Exercise prompt: Write out all the data below exactly.

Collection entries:
____________

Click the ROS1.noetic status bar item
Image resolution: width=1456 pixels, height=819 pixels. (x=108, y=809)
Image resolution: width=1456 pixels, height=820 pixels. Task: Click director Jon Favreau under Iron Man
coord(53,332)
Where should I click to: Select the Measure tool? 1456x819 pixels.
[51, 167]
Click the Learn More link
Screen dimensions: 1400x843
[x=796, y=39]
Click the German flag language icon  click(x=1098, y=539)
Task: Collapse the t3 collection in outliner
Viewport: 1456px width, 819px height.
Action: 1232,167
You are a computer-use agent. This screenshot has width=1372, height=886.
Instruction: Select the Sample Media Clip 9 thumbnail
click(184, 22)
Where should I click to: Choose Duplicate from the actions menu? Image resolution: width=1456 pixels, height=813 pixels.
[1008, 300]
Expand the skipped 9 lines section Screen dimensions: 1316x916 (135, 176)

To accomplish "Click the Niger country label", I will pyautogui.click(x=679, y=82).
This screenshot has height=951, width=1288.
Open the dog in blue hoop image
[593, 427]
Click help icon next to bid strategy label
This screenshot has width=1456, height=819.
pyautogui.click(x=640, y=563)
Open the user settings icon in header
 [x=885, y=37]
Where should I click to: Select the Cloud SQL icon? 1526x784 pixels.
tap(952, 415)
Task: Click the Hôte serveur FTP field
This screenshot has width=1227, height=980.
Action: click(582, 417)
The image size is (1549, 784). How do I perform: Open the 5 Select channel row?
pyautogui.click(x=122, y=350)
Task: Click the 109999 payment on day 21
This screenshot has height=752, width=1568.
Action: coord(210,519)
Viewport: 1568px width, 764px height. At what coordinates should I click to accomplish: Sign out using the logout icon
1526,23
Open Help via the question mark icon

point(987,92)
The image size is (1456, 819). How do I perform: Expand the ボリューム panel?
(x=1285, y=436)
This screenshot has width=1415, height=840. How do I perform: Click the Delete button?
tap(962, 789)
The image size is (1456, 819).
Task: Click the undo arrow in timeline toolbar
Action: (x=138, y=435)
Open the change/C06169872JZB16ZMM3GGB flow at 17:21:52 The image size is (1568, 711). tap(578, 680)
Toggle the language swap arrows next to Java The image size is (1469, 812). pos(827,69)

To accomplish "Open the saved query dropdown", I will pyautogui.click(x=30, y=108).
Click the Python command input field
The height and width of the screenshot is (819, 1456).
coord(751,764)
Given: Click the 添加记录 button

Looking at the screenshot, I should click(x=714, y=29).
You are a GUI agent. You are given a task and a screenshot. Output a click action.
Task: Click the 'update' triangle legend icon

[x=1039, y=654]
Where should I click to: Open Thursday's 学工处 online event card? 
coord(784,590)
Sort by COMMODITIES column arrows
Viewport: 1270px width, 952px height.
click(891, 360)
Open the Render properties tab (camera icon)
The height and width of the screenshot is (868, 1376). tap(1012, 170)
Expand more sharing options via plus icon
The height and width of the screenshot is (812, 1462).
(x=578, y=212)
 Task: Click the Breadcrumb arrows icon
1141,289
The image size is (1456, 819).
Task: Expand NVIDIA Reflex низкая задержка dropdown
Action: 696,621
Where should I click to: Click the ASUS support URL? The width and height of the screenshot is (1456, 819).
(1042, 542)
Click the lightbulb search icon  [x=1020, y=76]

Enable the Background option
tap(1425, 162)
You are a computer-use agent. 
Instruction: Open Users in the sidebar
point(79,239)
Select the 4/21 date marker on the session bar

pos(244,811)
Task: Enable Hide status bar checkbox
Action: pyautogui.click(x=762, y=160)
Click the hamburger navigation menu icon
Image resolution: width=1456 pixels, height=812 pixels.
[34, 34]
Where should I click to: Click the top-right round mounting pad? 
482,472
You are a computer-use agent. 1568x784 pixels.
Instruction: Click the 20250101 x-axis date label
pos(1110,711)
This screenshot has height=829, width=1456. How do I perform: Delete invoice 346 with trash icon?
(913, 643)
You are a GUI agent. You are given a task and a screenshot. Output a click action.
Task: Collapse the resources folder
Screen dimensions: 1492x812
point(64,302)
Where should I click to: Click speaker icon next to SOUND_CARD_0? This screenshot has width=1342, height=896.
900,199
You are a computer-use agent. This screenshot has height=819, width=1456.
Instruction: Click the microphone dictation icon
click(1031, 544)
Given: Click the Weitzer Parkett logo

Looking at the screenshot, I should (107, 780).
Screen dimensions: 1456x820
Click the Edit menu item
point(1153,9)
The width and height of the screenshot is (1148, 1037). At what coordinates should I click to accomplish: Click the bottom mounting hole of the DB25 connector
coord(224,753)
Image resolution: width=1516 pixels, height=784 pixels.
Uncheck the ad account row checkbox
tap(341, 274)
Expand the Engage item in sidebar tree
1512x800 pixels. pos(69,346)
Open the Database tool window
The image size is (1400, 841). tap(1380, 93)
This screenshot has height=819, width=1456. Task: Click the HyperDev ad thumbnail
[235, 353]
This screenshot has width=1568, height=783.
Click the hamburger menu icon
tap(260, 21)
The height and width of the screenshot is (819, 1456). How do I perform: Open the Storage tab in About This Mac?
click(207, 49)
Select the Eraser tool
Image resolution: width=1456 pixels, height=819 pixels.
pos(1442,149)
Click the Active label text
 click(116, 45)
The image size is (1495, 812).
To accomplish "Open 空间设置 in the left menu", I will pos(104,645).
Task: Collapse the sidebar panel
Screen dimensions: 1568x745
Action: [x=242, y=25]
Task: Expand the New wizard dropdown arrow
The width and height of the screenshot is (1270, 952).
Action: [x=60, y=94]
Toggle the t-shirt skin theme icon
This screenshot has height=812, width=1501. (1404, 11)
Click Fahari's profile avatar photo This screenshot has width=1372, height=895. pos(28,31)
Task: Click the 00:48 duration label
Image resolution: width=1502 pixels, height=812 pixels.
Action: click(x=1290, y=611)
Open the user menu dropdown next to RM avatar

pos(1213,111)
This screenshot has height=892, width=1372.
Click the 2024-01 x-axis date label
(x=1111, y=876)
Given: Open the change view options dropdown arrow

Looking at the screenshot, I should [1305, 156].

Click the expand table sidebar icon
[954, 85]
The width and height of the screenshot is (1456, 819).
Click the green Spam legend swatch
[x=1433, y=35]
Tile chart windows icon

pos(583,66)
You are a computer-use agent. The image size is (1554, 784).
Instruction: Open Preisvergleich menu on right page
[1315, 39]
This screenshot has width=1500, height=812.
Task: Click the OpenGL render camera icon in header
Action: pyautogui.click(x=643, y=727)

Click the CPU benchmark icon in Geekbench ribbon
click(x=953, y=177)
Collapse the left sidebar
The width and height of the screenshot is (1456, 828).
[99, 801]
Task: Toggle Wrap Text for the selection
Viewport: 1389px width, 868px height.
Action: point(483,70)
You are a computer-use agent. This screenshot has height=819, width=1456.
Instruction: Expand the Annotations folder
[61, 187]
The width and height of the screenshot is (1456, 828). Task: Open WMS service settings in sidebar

____________

Your solution:
Click the ROS1.noetic status bar item
Image resolution: width=1456 pixels, height=819 pixels. (x=108, y=809)
Image resolution: width=1456 pixels, height=820 pixels. Task: Click director Jon Favreau under Iron Man
coord(53,332)
Where should I click to: Select the Measure tool? 1456x819 pixels.
[51, 167]
Click the Learn More link
Screen dimensions: 1400x843
[x=796, y=39]
Click the German flag language icon  click(x=1098, y=539)
Task: Collapse the t3 collection in outliner
Viewport: 1456px width, 819px height.
Action: 1232,167
You are a computer-use agent. This screenshot has width=1372, height=886.
Instruction: Select the Sample Media Clip 9 thumbnail
click(184, 22)
Where should I click to: Choose Duplicate from the actions menu? Image resolution: width=1456 pixels, height=813 pixels.
[1008, 300]
Expand the skipped 9 lines section Screen dimensions: 1316x916 (135, 176)

To accomplish "Click the Niger country label", I will pyautogui.click(x=679, y=82).
This screenshot has height=951, width=1288.
Open the dog in blue hoop image
[593, 427]
Click help icon next to bid strategy label
This screenshot has width=1456, height=819.
pyautogui.click(x=640, y=563)
Open the user settings icon in header
 [x=885, y=37]
Where should I click to: Select the Cloud SQL icon? 1526x784 pixels.
tap(952, 415)
Task: Click the Hôte serveur FTP field
This screenshot has width=1227, height=980.
Action: click(582, 417)
The image size is (1549, 784). How do I perform: Open the 5 Select channel row?
pyautogui.click(x=122, y=350)
Task: Click the 109999 payment on day 21
This screenshot has height=752, width=1568.
Action: coord(210,519)
Viewport: 1568px width, 764px height. At what coordinates should I click to accomplish: Sign out using the logout icon
1526,23
Open Help via the question mark icon

point(987,92)
The image size is (1456, 819). How do I perform: Expand the ボリューム panel?
(x=1285, y=436)
This screenshot has width=1415, height=840. How do I perform: Click the Delete button?
tap(962, 789)
The image size is (1456, 819).
Task: Click the undo arrow in timeline toolbar
Action: (x=138, y=435)
Open the change/C06169872JZB16ZMM3GGB flow at 17:21:52 The image size is (1568, 711). tap(578, 680)
Toggle the language swap arrows next to Java The image size is (1469, 812). pos(827,69)

To accomplish "Open the saved query dropdown", I will pyautogui.click(x=30, y=108).
Click the Python command input field
The height and width of the screenshot is (819, 1456).
coord(751,764)
Given: Click the 添加记录 button

Looking at the screenshot, I should click(x=714, y=29).
You are a GUI agent. You are given a task and a screenshot. Output a click action.
Task: Click the 'update' triangle legend icon

[x=1039, y=654]
Where should I click to: Open Thursday's 学工处 online event card? 
coord(784,590)
Sort by COMMODITIES column arrows
Viewport: 1270px width, 952px height.
click(891, 360)
Open the Render properties tab (camera icon)
The height and width of the screenshot is (868, 1376). tap(1012, 170)
Expand more sharing options via plus icon
The height and width of the screenshot is (812, 1462).
(x=578, y=212)
 Task: Click the Breadcrumb arrows icon
1141,289
The image size is (1456, 819).
Task: Expand NVIDIA Reflex низкая задержка dropdown
Action: 696,621
Where should I click to: Click the ASUS support URL? The width and height of the screenshot is (1456, 819).
(1042, 542)
Click the lightbulb search icon  [x=1020, y=76]

Enable the Background option
tap(1425, 162)
You are a computer-use agent. 
Instruction: Open Users in the sidebar
point(79,239)
Select the 4/21 date marker on the session bar

pos(244,811)
Task: Enable Hide status bar checkbox
Action: pyautogui.click(x=762, y=160)
Click the hamburger navigation menu icon
Image resolution: width=1456 pixels, height=812 pixels.
[34, 34]
Where should I click to: Click the top-right round mounting pad? 
482,472
You are a computer-use agent. 1568x784 pixels.
Instruction: Click the 20250101 x-axis date label
pos(1110,711)
This screenshot has height=829, width=1456. How do I perform: Delete invoice 346 with trash icon?
(913, 643)
You are a GUI agent. You are given a task and a screenshot. Output a click action.
Task: Collapse the resources folder
Screen dimensions: 1492x812
point(64,302)
Where should I click to: Click speaker icon next to SOUND_CARD_0? This screenshot has width=1342, height=896.
900,199
You are a computer-use agent. This screenshot has height=819, width=1456.
Instruction: Click the microphone dictation icon
click(1031, 544)
Given: Click the Weitzer Parkett logo

Looking at the screenshot, I should (107, 780).
Screen dimensions: 1456x820
Click the Edit menu item
point(1153,9)
The width and height of the screenshot is (1148, 1037). At what coordinates should I click to accomplish: Click the bottom mounting hole of the DB25 connector
coord(224,753)
Image resolution: width=1516 pixels, height=784 pixels.
Uncheck the ad account row checkbox
tap(341, 274)
Expand the Engage item in sidebar tree
1512x800 pixels. pos(69,346)
Open the Database tool window
The image size is (1400, 841). tap(1380, 93)
This screenshot has height=819, width=1456. Task: Click the HyperDev ad thumbnail
[235, 353]
This screenshot has width=1568, height=783.
Click the hamburger menu icon
tap(260, 21)
The height and width of the screenshot is (819, 1456). How do I perform: Open the Storage tab in About This Mac?
click(207, 49)
Select the Eraser tool
Image resolution: width=1456 pixels, height=819 pixels.
pos(1442,149)
Click the Active label text
 click(116, 45)
The image size is (1495, 812).
To accomplish "Open 空间设置 in the left menu", I will pos(104,645).
Task: Collapse the sidebar panel
Screen dimensions: 1568x745
Action: [x=242, y=25]
Task: Expand the New wizard dropdown arrow
The width and height of the screenshot is (1270, 952).
Action: [x=60, y=94]
Toggle the t-shirt skin theme icon
This screenshot has height=812, width=1501. (1404, 11)
Click Fahari's profile avatar photo This screenshot has width=1372, height=895. pos(28,31)
Task: Click the 00:48 duration label
Image resolution: width=1502 pixels, height=812 pixels.
Action: click(x=1290, y=611)
Open the user menu dropdown next to RM avatar

pos(1213,111)
This screenshot has height=892, width=1372.
Click the 2024-01 x-axis date label
(x=1111, y=876)
Given: Open the change view options dropdown arrow

Looking at the screenshot, I should [1305, 156].

Click the expand table sidebar icon
[954, 85]
The width and height of the screenshot is (1456, 819).
Click the green Spam legend swatch
[x=1433, y=35]
Tile chart windows icon

pos(583,66)
You are a computer-use agent. The image size is (1554, 784).
Instruction: Open Preisvergleich menu on right page
[1315, 39]
This screenshot has width=1500, height=812.
Task: Click the OpenGL render camera icon in header
Action: pyautogui.click(x=643, y=727)

Click the CPU benchmark icon in Geekbench ribbon
click(x=953, y=177)
Collapse the left sidebar
The width and height of the screenshot is (1456, 828).
[99, 801]
Task: Toggle Wrap Text for the selection
Viewport: 1389px width, 868px height.
Action: point(483,70)
You are a computer-use agent. This screenshot has height=819, width=1456.
Instruction: Expand the Annotations folder
[61, 187]
The width and height of the screenshot is (1456, 828). Task: Open WMS service settings in sidebar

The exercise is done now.